Hilarious hijinks ensue.
Sunday, August 9, 2009
I've got nothing against diversity, per se, but once a service academy starts prioritizing diversity over other indicators for military leadership potential, I think you are courting danger.
I'm sure some young Seaman is going to think "Well, the ship is going down in flames, and we're all going to die, but at least my Captain is (black/asian/hispanic/female/Pacific Islander) like me."
I would think that in selecting young men and women to be educated, trained and inspired to lead our nation's soldiers, sailors, airmen and marines in battle and bring them home again, the content of one's character would be more important than the color of one's skin.
This would usually set off my perennial Army chauvinism, and I'd make some remarks about how the Navy is suffering PC-induced lameness, but the same day I read the article the Army posted its own accolades to diversity.
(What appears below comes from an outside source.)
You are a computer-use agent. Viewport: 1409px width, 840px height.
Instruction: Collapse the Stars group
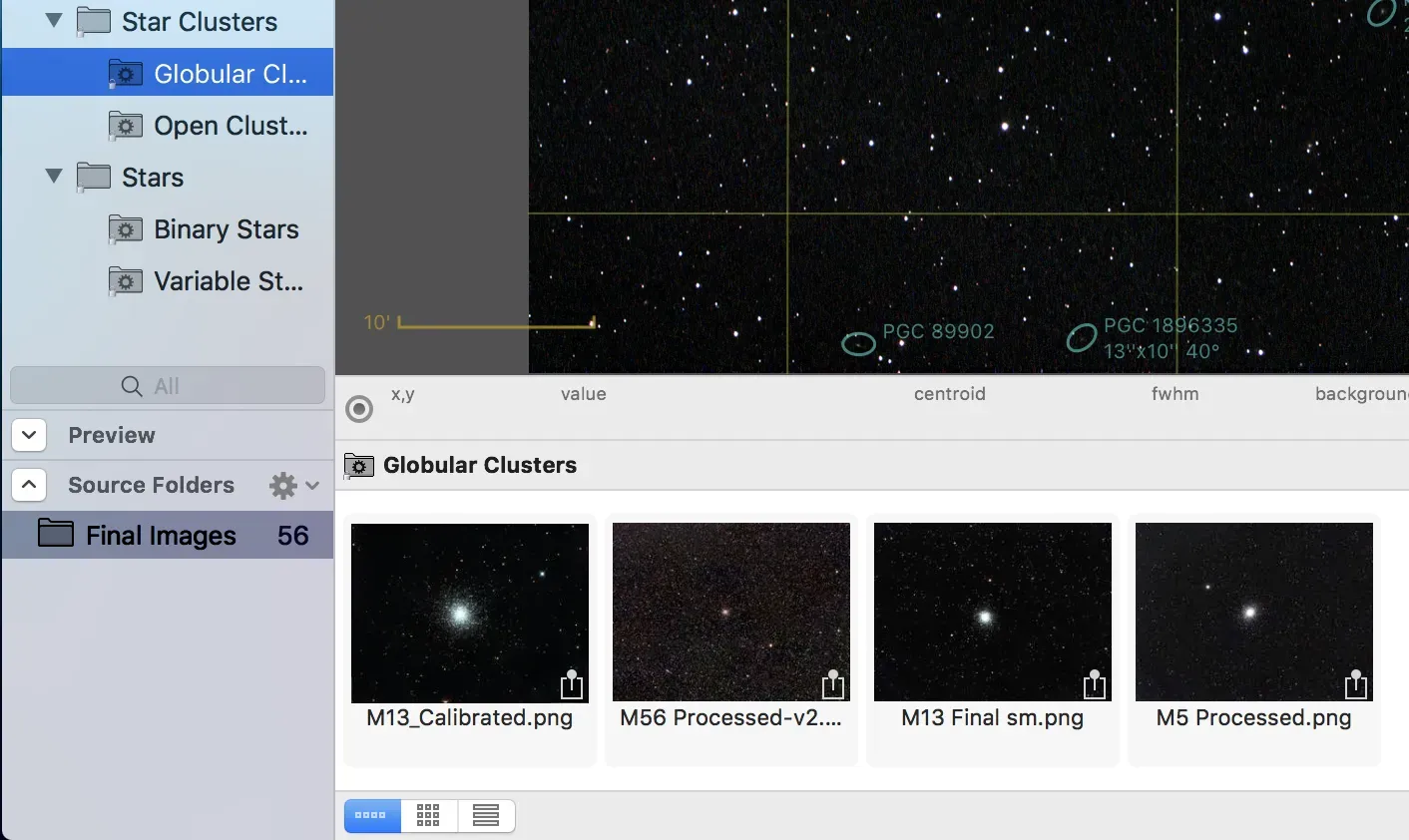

On to AKO, the Army portal through which we get our official e-mail and perform various and sundry administrative tasks, the Army usually posts a motivational, scene-from-the-force picture that you can look at for the ten minutes it takes to log on. These are usually topical and there is a rotation, so that you see a different picture from the same pool every time you log on. So in celebrating the new West Point class' graduation and matriculation into the Army, I saw a picture like this with the following caption:
U.S. Military Academy graduates toss their hats during commencement ceremonies at West Point, NY, May 23, 2009. Of the 970 cadets, 144 are women, 63 African Americans, 62 Asian/Pacific Islanders, 74 Hispanics and 15 Native Americans. The majority of the class, which also includes 17 foreign students, were commissioned second lieutenants.
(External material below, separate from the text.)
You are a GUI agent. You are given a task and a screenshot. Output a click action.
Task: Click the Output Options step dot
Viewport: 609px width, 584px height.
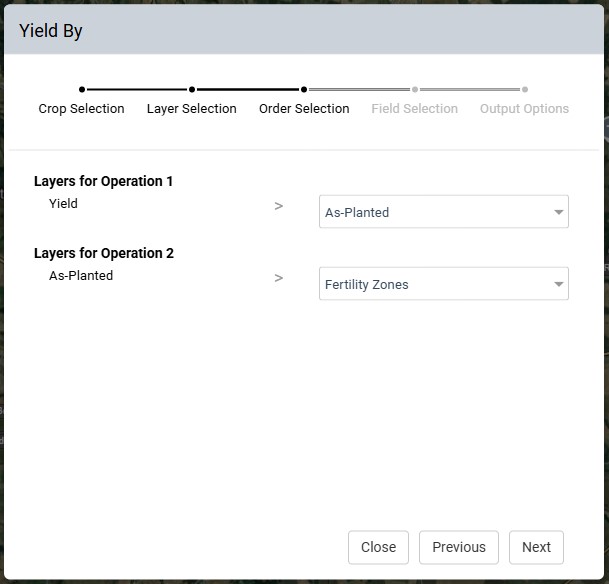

So, this is the best the Army can do? The most noteworthy attribute of this cohort of great young Americans who volunteered to compete to undergo a physically, mentally, and emotionally grueling four years in order to better lead our soldiers in a global war on terror*, which currently has two hot theaters of operation is: look, we're diverse!
The Army does these young leaders, and its troopers everywhere, a disservice by hawking the diversity of this graduating class, instead of recognizing the talent, motivation, and tenacity they have all demonstrated to get where they are.
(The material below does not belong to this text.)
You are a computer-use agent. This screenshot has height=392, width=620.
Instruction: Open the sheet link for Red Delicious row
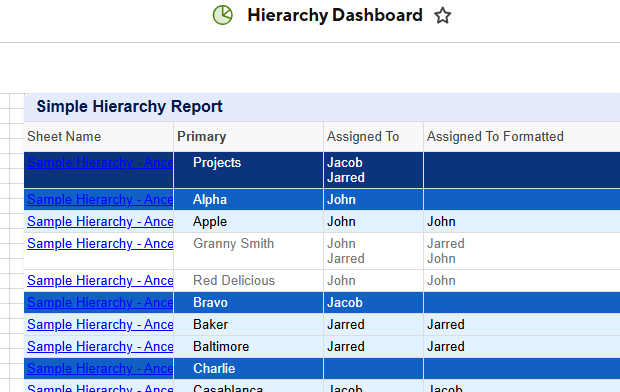(x=100, y=280)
*yeah, I know, I'm not supposed to say that anymore. When I get the new, approved brand name for this goat-fuck, I'll go back and amend the post.
Saturday, August 8, 2009
And back home, as the health care debate heats up, we've got a report that:
A spokesman for North Carolina Rep. Brad Miller has told reporters that his boss won’t be holding town hall meetings this month after receiving a death threat.
Way to go, sir. Way to pay back your constituents and countrymen over here facing real danger to give you the right to cower in the corner. Schmuck.
(I took the guy's party affiliation out of the quote; gutless is gutless, I don't care what side of the aisle he's on)
"Alone and Unafraid" is the unofficial motto of the Transition Teams. The first part has never been more true since the retrograde of combat forces out of Iraqi cities. The second part is due, in large part, to the odds of looking up and seeing one's air support, as pictured here (you can click on the pic to enlarge). I make it a general practice to always give aviators a hard time--a habit that has stood me in good stead thus far. But, I gotta say, our ubiquitous, flexible, and always-accommodating aviation brethren not only let me sleep soundly at night (or day, whatever), but let me do so with a minimum of thumb-sucking and bed-wetting.
Friday, August 7, 2009
Wednesday, August 5, 2009
One mentionable from today: we hung out for a while near the, ah, domicile of a propane vendor. Because the power grid is notoriously unreliable, most Iraqis cook with propane. Vendors drive their motorized mules around town hawking their wares. Propane tanks also make great IED canisters. So you can imagine our joy (and the little spritz of adrenaline) every time one of these babies turns the corner and starts ambling toward you. Good stuff.
The vendor and his family pretty much just own the mule, the propane tanks they sell, and the clothes on their backs. That's it. Here you can see the wire mesh pallet on which the family sleeps. Note the outdoor cradle for junior (as always, you can click to enlarge the picture).